Friday, 13 January 2012

Plans for the weekend : Special Brew



Last night, while watching Sean Lock’s Lockipaedia, in which he talks about being able to buy Special Brew in his local pretol station, my fiancée and I realised neither of us had ever tried Special Brew. 

It isn’t liquor as such, but Special Brew does have a bit of a reputation for being a favourite among alcoholics (read: tramps), due to its alcohol content of 9%. In fact, while looking for booze porn to illustrate this post I came across the following link:


Yes, there appears to be a website dedicated to super strength lagers (though it seems to have died in 2008)… with an actual serious review. What caught my attention more though, was this – a link to a review of Lynx Altra:


And suddenly I knew where this post was going. It was only supposed to be a brief description of what I might be doing this weekend.

Lynx Altra is probably the only super strength lager I’ve ever tried, and it takes me right back to my days as a student at Newcastle University. Not because I drank a lot of it – in fact I only ever had one 4 pack – but because it was probably the final link in a chain that leads me to recall a number of mad events.

The chain begins with my first year at Henderson Hall where as skint students (me more skint than any of the rest – I survived on £20 a week back then), we discovered Viborg lager (below is literally the best picture of it that I can find online). It was available just down the road, and I’m pretty sure you could get 8 cans for £2.50 (something daft like that). Like all lager, it was fine when it was cold, but when it was warm it tasted like vomit. And unfortunately, most of us didn’t have access to fridges, so what we’d do was fill our sinks with tap water and store the cans in there. It didn’t do much good though  – how is room temperature water supposed to keep cans at anything other than room temperature?


Despite its failings, every Friday evening (usually around or before 6) we’d all rock up at a friend’s room with a carrier bag of 8 cans of Viborg each (or however many were left in the bag at that point – each person probably had an open one in his other hand), and we’d drink all 8 before heading out to the Students’ Union.

Later, when we moved out of halls Viborg wasn’t available anywhere nearby, but luckily we found a suitable, and almost as inexpensive substitute - Lynx, which looked like this:


Again, this is the best photo I could find of it.

Lynx came in a number of varieties, but most accessible, and the one we favoured was this 5% version – 0.5% stronger than the Viborg.

I came to try the super strength Altra version one Halloween when a large group of us had spent the whole afternoon crawling the pubs in the Quayside area (as we often did), and had decided to go to a party.
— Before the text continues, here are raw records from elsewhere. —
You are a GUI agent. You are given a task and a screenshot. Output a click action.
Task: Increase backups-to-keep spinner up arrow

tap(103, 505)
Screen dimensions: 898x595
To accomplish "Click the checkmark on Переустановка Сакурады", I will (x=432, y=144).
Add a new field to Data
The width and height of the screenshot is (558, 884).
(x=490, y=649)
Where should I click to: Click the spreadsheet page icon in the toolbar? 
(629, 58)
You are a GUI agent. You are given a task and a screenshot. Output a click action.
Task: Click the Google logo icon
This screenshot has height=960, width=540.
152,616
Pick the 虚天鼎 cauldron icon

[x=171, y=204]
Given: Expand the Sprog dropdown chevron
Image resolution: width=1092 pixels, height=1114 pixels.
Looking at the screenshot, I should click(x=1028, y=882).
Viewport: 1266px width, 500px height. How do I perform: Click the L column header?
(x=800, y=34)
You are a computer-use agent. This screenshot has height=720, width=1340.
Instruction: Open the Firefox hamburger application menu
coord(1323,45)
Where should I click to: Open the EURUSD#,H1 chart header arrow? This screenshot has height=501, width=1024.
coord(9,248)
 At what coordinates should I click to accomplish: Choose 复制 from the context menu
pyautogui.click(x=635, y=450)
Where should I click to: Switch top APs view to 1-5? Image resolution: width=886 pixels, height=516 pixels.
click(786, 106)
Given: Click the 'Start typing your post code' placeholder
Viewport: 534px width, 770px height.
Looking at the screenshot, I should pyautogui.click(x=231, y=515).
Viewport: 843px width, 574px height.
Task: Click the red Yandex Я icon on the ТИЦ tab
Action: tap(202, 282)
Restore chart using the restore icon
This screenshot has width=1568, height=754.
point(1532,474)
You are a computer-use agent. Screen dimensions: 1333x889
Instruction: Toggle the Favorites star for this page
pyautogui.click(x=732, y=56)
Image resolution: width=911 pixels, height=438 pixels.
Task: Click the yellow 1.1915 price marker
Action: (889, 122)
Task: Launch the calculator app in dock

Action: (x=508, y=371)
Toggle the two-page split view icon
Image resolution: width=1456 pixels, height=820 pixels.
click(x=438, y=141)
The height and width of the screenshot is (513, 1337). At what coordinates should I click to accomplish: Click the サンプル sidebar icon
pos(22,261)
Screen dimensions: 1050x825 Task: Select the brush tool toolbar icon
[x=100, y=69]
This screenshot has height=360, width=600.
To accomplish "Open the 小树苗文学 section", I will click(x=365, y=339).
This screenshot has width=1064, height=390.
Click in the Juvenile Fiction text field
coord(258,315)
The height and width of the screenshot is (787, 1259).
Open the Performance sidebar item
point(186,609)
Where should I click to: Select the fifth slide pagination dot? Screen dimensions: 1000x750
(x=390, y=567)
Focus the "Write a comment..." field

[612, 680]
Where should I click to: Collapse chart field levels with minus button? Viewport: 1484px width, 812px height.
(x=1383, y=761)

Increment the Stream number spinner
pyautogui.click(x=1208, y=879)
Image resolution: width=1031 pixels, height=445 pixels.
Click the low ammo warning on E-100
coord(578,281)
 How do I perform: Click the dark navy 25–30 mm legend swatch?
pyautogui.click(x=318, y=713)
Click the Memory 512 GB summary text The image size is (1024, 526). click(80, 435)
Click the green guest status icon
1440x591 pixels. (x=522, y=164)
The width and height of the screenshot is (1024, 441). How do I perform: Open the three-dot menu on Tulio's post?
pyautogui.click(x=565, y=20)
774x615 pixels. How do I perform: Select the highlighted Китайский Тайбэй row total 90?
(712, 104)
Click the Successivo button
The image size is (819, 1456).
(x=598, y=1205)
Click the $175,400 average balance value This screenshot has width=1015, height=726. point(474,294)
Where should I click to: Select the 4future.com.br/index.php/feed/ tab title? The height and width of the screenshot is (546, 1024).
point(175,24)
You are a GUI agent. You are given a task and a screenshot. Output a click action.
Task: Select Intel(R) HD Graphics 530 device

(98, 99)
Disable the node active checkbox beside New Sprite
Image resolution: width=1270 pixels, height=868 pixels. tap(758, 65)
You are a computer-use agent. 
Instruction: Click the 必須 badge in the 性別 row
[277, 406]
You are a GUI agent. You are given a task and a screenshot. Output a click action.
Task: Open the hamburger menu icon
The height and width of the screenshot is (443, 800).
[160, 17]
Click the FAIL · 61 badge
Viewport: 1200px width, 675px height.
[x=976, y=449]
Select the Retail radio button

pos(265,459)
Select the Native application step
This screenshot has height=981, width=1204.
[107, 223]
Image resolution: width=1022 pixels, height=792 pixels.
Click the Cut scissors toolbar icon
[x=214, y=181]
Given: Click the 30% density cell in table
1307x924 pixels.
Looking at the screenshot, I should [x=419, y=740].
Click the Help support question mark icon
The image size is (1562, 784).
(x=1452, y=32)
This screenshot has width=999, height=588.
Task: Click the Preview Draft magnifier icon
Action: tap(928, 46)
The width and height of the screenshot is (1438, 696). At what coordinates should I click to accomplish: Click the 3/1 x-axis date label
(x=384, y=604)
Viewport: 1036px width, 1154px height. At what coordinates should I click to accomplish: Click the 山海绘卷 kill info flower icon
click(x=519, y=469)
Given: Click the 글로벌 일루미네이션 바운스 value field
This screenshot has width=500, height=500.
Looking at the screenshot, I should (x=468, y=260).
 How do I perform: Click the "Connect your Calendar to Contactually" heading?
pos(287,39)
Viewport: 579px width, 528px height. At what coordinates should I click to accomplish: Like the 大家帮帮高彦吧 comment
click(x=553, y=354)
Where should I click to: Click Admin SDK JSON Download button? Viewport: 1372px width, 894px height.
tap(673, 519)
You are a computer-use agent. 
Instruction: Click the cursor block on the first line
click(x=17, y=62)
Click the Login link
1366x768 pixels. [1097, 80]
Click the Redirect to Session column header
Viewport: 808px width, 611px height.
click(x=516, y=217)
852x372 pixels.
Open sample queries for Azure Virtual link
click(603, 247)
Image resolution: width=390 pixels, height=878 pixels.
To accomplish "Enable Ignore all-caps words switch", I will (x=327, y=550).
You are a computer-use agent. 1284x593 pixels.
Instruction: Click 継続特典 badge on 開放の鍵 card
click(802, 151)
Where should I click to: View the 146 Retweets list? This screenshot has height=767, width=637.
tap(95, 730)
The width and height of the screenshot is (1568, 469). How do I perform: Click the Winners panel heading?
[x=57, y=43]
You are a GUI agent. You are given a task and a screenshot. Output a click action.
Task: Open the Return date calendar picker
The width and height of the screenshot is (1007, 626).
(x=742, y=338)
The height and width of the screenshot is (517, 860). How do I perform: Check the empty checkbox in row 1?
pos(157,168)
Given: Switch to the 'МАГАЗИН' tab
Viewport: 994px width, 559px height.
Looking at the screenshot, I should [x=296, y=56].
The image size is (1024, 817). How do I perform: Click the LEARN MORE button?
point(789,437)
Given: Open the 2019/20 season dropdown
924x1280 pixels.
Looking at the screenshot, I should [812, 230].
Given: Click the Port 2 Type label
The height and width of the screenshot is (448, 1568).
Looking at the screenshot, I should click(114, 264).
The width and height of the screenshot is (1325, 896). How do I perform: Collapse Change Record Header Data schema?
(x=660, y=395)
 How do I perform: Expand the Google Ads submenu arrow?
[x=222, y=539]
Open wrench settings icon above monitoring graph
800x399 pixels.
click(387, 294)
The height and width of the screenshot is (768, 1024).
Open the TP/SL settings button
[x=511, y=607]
Needing to pick up beers on the way, we called into a newsagent where I spotted the Lynx Altra, and noticed it was an 8.5% take on the popular drink. I had to try it.

I can’t say I enjoyed the taste, but I did drink all 4 on top of the skin full I’d already had, and would go on to have a few more drinks. I seem to remember we all got thrown out of that party – in ones and twos, and a friend and I ended up in a nearby pub where the barmen were dressed as IRA terrorists with guns and balaclavas. Or they were robbing the place. They served us drinks anyway.

It was a great night. Thanks, super strength lager. So, with the spirit of 1998 in mind, I’ll be heading to the local Tesco after work to see about picking up some Special Brew. And if they don’t have it, perhaps the Best One will. Then I guess there’s always the petrol station.

I guess, to give you a bit of notice, next weekend is the Winter Ales Festival in Manchester (http://nwaf.org.uk/) where hundreds of people will go to get hammered, and a few will go to celebrate and promote real ale. I don’t think I’m going to be able to go this year unfortunately, but you never know.

Whatever you do this weekend, drink sensibly and especially don’t go around starting any fights, y’hear?

1 comment:

  1. You might have noticed, as I just have that early in the story I mention that I used to survive on £20 a week, then I later go on to mention that I had spent all afternoon in the pubs of Newcastle's Quayside. You would be correct to surmise that even in 1998/9 £20 was not sufficient funds to drink all afternoon. I'd just like to clarify that it was my first year in which we drank Viborg and that I survived on £20 a week. In my second and third years I had more funds due to working during the summer, and this was when we had to switch to Lynx, and started frequenting the Quayside. You probably weren't wondering, but that's the explanation anyway.